Los jardines estaban adornados con corazones rojos iluminados, bolas gigantes de colores, árboles de navidad. En ningún momento vi alusión cristiana alguna.
Parte de la plaza está ocupada por una pista de patinaje sobre hielo. Además de un rectángulo hay caminos de hielo que rodean los jardines. Está todo perfectamente organizado, con taquillas manuales y automáticas para vender entradas, taquillas para guardar los zapatos y objetos personales, filas de bancos para sentarse a cambiarse de calzado, el suelo de madera para no dañar las cuchillas de los patines. Orden, organización, limpieza, ni una voz más alta que otra. Me gustan estos austriacos.
Tras estudiar detenidamente la zona fui andando hasta Stephansplatz, cruzándome por el camino con cientos de personas de vuelta a casa, otros dos mercados navideños un poco más pequeños, una convención de papás noeles, un edificio aparentemente en llamas que en realidad era una performance llamada Niebla Amarilla, de un artista llamado Olafur Eliasson.
Con el gorro andino pierdo completamente la visión lateral. Cuando cambio de rumbo choco con la gente y tengo que mirar con cuidado cuando cruzo las calles para no ser atropellada por un tranvía como Gaudí.
En el metro de Viena no hay tornos. Tras comprar el billete tienes que validarlo en unas máquinas que encuentras un poco antes de bajar a los andenes. Es cuestión de civismo y buena voluntad. Hubiera podido viajar gratis porque no he visto controles por ningún sitio.
La estación central de tren estaba hasta las trancas de gente.
No quiero imaginarme lo que tiene que ser esto en pleno verano, con las hordas de turistas de todas partes del mundo invadiendo la ciudad.
Entré en la tienda de Manner de la estación.
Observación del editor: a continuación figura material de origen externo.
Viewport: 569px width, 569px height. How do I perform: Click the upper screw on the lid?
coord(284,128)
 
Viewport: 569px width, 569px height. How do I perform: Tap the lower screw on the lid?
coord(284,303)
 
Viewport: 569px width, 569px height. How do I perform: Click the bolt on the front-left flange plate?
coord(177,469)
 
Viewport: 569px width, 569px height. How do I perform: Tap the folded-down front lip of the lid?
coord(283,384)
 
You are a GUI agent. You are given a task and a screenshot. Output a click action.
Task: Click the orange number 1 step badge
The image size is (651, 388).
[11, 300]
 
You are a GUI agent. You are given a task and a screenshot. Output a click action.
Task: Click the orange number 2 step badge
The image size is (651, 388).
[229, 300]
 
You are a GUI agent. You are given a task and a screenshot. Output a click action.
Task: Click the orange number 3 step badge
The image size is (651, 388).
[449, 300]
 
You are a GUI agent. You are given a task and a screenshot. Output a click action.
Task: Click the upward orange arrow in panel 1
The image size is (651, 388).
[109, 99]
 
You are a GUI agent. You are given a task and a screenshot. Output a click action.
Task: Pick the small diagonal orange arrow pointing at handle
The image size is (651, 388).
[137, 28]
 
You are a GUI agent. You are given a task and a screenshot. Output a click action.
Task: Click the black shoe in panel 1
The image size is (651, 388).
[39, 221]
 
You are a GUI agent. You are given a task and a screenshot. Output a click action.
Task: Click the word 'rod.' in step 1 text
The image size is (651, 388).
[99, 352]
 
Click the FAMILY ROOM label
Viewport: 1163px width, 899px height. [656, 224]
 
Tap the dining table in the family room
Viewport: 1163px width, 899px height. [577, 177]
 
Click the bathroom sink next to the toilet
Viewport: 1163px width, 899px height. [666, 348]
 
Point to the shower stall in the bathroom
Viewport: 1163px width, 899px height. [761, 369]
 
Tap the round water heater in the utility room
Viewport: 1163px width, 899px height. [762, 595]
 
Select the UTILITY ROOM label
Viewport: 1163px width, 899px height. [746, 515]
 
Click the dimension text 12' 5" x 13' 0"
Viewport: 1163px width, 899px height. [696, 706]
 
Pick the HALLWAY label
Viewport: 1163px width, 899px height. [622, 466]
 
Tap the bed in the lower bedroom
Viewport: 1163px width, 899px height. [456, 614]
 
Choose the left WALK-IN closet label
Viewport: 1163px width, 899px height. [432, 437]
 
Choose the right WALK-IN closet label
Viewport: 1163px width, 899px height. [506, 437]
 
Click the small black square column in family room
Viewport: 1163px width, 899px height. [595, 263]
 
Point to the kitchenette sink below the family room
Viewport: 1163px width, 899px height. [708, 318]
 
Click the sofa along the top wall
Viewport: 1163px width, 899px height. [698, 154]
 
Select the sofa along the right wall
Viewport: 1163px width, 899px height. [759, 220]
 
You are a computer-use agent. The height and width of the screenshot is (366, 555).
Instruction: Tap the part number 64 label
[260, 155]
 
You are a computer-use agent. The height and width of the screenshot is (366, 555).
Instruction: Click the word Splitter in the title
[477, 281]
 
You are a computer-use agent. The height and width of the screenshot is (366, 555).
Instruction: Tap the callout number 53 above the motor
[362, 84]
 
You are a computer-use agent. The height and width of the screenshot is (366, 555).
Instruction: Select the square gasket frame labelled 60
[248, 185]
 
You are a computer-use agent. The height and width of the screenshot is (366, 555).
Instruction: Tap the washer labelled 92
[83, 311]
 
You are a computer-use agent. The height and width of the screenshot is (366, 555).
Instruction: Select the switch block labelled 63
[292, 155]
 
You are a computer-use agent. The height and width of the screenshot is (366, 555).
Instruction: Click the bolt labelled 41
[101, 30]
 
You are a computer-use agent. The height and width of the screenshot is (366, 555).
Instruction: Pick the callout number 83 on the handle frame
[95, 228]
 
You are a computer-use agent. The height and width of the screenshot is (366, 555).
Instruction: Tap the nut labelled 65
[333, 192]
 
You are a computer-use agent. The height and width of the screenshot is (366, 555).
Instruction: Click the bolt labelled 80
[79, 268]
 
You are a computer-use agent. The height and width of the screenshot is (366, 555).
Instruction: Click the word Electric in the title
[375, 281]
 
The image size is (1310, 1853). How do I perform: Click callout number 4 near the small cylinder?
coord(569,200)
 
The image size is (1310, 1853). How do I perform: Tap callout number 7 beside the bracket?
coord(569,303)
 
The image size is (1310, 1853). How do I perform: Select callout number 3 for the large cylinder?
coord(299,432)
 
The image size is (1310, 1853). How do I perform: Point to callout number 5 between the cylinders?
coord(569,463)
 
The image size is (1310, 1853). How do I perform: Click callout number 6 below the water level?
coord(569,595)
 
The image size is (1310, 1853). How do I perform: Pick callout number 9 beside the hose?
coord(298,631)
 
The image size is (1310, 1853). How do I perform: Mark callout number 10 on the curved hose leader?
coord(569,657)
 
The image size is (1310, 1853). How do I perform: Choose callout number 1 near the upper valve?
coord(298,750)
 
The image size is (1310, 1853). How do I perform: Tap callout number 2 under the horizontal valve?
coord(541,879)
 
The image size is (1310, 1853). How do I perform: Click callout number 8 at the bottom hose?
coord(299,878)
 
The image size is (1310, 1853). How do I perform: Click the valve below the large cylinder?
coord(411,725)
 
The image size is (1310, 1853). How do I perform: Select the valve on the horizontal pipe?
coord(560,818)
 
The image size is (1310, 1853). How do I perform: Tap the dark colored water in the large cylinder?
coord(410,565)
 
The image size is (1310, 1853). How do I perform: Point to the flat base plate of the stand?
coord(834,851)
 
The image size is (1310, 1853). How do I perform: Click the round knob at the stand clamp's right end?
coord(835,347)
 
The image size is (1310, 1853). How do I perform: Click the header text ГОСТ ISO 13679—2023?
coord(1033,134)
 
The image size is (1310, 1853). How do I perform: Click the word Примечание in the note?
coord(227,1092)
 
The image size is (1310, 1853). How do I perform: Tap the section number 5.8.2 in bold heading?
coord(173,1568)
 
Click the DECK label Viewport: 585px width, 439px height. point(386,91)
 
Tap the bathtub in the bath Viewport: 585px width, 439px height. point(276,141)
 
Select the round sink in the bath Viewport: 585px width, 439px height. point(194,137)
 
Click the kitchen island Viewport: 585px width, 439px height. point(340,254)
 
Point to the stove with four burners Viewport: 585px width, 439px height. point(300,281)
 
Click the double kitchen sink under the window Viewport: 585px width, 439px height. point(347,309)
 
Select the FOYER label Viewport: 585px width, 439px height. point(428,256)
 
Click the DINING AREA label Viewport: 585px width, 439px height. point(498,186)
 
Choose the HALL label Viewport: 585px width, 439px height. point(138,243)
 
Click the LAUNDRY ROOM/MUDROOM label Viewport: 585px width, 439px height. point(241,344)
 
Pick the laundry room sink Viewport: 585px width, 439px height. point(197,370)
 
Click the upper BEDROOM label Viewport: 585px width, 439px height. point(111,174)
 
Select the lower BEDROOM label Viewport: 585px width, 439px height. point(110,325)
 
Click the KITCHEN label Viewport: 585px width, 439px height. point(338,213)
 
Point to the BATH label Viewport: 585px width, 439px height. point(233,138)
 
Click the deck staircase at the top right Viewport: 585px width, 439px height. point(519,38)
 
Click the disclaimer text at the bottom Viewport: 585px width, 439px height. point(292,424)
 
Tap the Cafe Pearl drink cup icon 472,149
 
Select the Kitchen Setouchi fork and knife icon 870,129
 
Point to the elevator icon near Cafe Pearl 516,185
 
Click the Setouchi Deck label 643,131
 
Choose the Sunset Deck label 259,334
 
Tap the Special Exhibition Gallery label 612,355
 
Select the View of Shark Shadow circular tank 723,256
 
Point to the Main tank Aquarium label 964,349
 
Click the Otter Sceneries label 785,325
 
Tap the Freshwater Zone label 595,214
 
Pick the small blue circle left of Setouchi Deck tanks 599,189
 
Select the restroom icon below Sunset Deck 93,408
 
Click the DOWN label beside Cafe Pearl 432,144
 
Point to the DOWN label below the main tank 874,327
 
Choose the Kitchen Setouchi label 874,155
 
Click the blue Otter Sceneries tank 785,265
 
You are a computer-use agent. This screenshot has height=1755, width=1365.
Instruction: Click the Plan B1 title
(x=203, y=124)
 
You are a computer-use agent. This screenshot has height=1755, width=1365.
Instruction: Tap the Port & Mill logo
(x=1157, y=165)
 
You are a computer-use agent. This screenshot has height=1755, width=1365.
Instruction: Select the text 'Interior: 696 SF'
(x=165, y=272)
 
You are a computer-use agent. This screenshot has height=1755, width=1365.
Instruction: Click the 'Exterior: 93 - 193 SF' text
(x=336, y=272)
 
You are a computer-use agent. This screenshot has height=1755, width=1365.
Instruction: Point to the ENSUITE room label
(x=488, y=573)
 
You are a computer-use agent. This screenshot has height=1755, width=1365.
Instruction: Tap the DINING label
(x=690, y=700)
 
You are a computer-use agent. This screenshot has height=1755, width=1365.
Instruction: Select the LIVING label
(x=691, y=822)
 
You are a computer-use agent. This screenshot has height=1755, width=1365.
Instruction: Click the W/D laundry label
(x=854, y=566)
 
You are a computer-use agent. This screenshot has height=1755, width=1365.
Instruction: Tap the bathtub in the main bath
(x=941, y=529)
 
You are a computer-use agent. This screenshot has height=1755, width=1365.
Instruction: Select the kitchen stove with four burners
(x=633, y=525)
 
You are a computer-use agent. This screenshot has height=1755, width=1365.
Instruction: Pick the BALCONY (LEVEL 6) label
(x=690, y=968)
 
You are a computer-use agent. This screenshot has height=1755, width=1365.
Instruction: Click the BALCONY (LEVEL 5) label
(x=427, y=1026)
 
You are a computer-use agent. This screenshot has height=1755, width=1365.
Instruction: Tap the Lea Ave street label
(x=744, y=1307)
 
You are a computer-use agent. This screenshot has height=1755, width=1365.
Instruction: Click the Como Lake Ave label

Venden unos barquillos rellenos de crema de avellana que te hacen pensar que los Huesitos son una mierda.
A las seis estaba de vuelta en el hotel. 
Pedí en recepción/bar de copas que me llenaran de hielo una de las tazas que hay en la habitación.
Estoy degustando una Coca Cola con unos barquillos Manner mientras os escribo desde debajo de la manta eléctrica.

Gute Nacht aus Wien.












1 comentario:

Unknown dijo...

Espero que hoy lunes tengas oportunidad de deleitarte con una porcion de sachertorte!!!!